Before breaking for the Thanksgiving holiday last week, the Financial Accounting Standards Board issued FASB Statement No. 151, Inventory Costs, to specify that companies should report abnormal inventory amounts as charges against earnings in the current period. Abnormal inventory includes idle facility expense, freight, handling costs and wasted materials.

FASB issued the statement to make U.S. reporting consistent with international reporting, which ultimately makes it easier for investors to compare corporate reports from different nations.

FASB and the International Accounting Standards Board compared their respective standards on inventory and agreed that their intent was the same—to require that abnormal inventory amounts be expensed and not capitalized.

However, the language differed enough between the two standards to leave room for differences in interpretation, which could create inconsistent application. FASB chose to tighten its own language to make its intention more clear.

The standard takes effect for annual reports beginning after June 15, 2005. Companies may begin to apply the standard immediately, but not retroactively.

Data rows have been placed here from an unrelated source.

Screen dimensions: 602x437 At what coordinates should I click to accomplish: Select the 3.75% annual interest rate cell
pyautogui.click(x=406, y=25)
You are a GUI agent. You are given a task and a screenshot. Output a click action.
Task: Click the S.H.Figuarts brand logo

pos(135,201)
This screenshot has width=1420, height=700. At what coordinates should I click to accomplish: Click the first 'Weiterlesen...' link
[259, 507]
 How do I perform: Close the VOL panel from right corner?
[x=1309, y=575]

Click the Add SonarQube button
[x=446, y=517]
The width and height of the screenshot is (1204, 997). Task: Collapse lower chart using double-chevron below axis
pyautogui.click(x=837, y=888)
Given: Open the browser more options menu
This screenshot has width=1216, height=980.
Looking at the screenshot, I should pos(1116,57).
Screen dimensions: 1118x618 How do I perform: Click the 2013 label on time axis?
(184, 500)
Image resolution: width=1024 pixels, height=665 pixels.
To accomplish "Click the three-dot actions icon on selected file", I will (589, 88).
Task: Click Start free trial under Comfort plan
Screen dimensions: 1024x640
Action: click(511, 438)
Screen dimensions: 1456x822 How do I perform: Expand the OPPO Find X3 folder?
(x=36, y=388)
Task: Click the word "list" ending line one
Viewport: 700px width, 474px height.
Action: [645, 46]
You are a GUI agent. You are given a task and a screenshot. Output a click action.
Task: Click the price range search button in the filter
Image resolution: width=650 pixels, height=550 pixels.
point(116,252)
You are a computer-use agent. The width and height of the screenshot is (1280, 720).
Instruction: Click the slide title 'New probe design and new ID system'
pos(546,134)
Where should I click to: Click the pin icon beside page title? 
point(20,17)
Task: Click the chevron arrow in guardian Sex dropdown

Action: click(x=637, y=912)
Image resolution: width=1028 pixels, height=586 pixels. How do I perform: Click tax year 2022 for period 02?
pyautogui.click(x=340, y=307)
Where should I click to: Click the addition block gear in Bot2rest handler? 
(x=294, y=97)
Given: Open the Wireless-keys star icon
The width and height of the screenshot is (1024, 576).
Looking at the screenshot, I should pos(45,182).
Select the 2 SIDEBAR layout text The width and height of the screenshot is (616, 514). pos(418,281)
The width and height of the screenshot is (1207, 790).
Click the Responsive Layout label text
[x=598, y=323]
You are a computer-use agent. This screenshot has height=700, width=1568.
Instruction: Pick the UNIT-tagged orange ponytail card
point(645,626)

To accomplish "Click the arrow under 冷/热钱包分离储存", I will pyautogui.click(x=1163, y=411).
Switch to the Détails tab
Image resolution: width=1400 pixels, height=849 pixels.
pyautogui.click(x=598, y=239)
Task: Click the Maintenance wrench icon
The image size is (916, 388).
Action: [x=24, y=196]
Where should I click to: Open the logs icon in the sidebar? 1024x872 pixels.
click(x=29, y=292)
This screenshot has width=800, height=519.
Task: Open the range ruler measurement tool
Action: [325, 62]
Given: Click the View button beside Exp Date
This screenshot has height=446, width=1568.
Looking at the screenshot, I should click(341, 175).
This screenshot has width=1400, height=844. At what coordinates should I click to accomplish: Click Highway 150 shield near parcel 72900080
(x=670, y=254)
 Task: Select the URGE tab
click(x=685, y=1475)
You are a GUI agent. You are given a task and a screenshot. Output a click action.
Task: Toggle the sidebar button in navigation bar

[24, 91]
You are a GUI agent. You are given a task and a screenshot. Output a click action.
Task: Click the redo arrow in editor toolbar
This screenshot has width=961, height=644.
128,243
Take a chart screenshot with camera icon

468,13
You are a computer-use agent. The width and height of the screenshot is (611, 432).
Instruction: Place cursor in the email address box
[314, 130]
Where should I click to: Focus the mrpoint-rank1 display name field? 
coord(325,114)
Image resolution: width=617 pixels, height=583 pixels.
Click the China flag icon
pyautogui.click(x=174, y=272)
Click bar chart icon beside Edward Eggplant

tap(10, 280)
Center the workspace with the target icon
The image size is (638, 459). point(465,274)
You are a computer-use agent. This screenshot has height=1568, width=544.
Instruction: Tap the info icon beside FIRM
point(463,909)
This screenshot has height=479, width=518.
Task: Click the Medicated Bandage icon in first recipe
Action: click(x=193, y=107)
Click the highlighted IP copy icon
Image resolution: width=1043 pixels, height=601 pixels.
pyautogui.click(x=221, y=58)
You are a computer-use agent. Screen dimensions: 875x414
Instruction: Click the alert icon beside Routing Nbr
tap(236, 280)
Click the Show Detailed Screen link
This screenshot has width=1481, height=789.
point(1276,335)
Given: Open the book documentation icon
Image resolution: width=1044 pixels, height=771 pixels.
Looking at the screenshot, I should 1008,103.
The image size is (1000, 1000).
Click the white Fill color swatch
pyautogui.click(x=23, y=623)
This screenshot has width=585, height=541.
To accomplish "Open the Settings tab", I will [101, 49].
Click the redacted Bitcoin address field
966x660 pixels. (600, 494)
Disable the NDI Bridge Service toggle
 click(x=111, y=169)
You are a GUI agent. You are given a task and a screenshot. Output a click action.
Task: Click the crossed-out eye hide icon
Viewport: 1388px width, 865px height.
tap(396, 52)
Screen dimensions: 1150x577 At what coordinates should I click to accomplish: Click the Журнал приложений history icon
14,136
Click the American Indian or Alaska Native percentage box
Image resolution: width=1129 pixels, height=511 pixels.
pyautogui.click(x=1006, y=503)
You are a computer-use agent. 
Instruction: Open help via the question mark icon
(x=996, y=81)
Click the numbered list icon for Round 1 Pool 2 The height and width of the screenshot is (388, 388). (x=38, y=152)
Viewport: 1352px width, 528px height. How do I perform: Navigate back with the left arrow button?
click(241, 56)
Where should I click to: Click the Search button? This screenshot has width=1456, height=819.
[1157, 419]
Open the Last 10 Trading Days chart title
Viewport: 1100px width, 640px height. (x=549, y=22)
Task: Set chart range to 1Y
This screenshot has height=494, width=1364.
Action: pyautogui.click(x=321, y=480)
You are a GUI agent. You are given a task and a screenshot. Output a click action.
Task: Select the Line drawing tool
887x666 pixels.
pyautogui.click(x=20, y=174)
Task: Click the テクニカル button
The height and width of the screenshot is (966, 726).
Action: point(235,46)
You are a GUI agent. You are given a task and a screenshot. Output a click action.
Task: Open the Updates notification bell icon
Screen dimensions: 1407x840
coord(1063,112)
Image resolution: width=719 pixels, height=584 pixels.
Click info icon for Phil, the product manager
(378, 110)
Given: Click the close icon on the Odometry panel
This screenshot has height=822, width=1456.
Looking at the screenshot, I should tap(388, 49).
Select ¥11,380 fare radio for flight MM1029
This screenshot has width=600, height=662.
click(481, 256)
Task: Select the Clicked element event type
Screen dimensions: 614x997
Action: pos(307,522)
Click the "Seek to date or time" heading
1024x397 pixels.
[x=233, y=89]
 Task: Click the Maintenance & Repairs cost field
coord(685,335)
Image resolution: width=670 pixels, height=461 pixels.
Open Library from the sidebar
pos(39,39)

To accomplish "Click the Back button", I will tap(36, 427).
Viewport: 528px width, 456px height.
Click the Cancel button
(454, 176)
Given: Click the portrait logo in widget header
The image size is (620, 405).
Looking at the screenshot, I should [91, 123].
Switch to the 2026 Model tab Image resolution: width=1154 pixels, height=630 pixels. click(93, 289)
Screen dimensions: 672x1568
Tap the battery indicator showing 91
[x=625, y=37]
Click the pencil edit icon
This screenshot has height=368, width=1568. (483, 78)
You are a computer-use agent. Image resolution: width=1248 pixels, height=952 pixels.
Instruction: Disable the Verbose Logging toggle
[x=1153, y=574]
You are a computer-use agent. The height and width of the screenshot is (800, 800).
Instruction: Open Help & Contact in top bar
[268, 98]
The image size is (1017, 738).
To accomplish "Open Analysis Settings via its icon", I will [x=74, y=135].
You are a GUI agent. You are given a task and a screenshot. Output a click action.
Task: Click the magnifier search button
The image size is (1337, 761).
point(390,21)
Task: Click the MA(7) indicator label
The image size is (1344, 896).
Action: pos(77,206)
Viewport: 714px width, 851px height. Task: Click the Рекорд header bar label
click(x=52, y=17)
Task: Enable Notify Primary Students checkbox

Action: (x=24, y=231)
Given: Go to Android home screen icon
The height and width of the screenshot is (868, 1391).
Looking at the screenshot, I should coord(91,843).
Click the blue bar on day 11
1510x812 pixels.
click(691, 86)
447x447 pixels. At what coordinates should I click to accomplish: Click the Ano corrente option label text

FASB, IASB Form Working Group on Performance Reporting

The Financial Accounting Standards Board and the International Accounting Standards Board have formed a new international working group to help establish standards on financial statements that will make the information more useful in assessing an organization’s performance.

FASB and IASB have conducted separate projects on financial statement presentation in the past but decided in the interest of convergence to proceed with a joint project, which they initiated in April 2004. The 24-member working group—consisting of senior professionals with extensive experience in preparing, analyzing, auditing and regulating financial statements—will be key to driving the joint project.

Member of the working group include representatives from companies like Swiss-based Novartis and Nestlé, Matsushita Electric in Japan, and others. U.S. members of the working group include General Motors Chief Accounting Officer Peter Bible, Moody’s Managing Director Gregory Jonas; McCormick & Co. VP and Controller Ken Kelly, and others.

The boards decided that the reporting needs of financial institutions should be carved out of the process and addressed separately by a specialist subgroup, which is yet to be created.

The latest update from the new international working group is available from the box above, right.

European Union Finalizes Controversial Derivatives Rule

The European Union has finalized its liberal accounting standard for valuing derivatives, bowing to influence from financial institutions and bucking international accounting standards.

The European Union adopted an amended version of International Accounting Standard 39 to allow a more liberal interpretation of the principles of fair value and hedge accounting. European banks in particular sought the more liberal approach because they believed the strict international version would lead to volatility in reported profits and balance sheet values. Advocates of the international standard say opponents are merely trying to protect a means of hiding losses.

Controversy aside, the new standard creates new uniformity among accounting standards for companies throughout Europe, which previously followed individual country standards that varied greatly.